● **Given task A**
In the technical drawing text, what year was AutoCAD released?

## Begin Selected text

What is technical drawing and what are the advantages of using it?

What is Technical Drawing?

Technical Drawing is the art or skill of creating a plan as such that a person can visualize and follow how it needs to be carried out. This is also known as Draughting or Drafting and through this process. instead of writing and/or explaining the process of how something would be created or performed, the functions and features are explained with the help of a drawing. The person who creates these drawings are known as a draughtsman, draftsperson, or drafter and if the person is a professional, he or she is then known as a drafting technician.

Artistic vs. Technical Drawing – So what makes technical drawing different from any other type of drawing? Well the main difference is that artistic drawing is generally very subjective and open to interpretation. Where one person sees one thing, someone else might see something completely different or take different meaning from the same piece of art. On the other hand, technical drawing is absolutely clear in what it shows and/or represents and there is very little room for interpretation. Technical drawing generally follows very specific rules and guidelines in order to make its intent clear and avoid confusion.


Who uses Technical Drawing?

Technical Drawing is most commonly practiced by architects and engineers but is also used by teachers, interior designers, product designers, construction workers, plumbers, electricians, and pretty much anyone who builds or creates things. Even programmers and app designers may use their own brand of technical drawing.

Drafting vs. CAD Drafting

Drafting is technical drawing done manually with rulers, t-squares, stencils, triangles, large paper, a large work space, and much more. CAD Drafting is technical drawing done with computer software such as AutoCAD or CorelDRAW. CAD stands for Computer Aided Design.

Prior to 1979 all technical drawing was done manually or with the help of machines. In 1979 a small program was released called ‘Interact CAD’ AKA ‘MicroCAD’. Shortly after, in 1982, AutoCAD was released and has been the standard computer software for technical drawing alongside CorelDRAW (previously known as Corel DESIGNER) ever since.

So which is better? Manual or CAD? Well much to the annoyance of many old fashioned hand drafters, CAD wins out in most categories.

Ease of use/speed – CAD wins here. Despite CAD having a steeper learning curve than hand drafting, once you learn CAD it will be much faster and easier. When technical drawing by hand you have to draw (or trace) everything, every time. With CAD you can save and load existing objects or templates into new projects, but the best part is when you have to modify or correct an existing project design. Making corrections in CAD is fast, easy, and clean whereas making corrections or modifications on paper can be tricky and tedious.

Cost – This is a trickier subject. The startup costs for each can vary greatly depending on what features you need.

Technical drawing manually requires several things. You can buy a kit on amazon to get started for around $36 but if you want a nice setup (proper tools and pencils, a drafting table or board, and proper lighting) you can spend anywhere from $300 – $2000 or more.

## End Selected text
## Begin Data listing

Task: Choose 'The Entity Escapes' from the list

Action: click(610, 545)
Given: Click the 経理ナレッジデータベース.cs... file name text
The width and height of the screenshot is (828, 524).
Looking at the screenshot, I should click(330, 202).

## End Data listing

● **Given task B**
Update the dataset excerpt rows by replacing "Given" with "Prompt", leaving all other content unchanged.

● **Exercise response A**
1982

● **Exercise response B**
Task: Choose 'The Entity Escapes' from the list

Action: click(610, 545)
Prompt: Click the 経理ナレッジデータベース.cs... file name text
The width and height of the screenshot is (828, 524).
Looking at the screenshot, I should click(330, 202).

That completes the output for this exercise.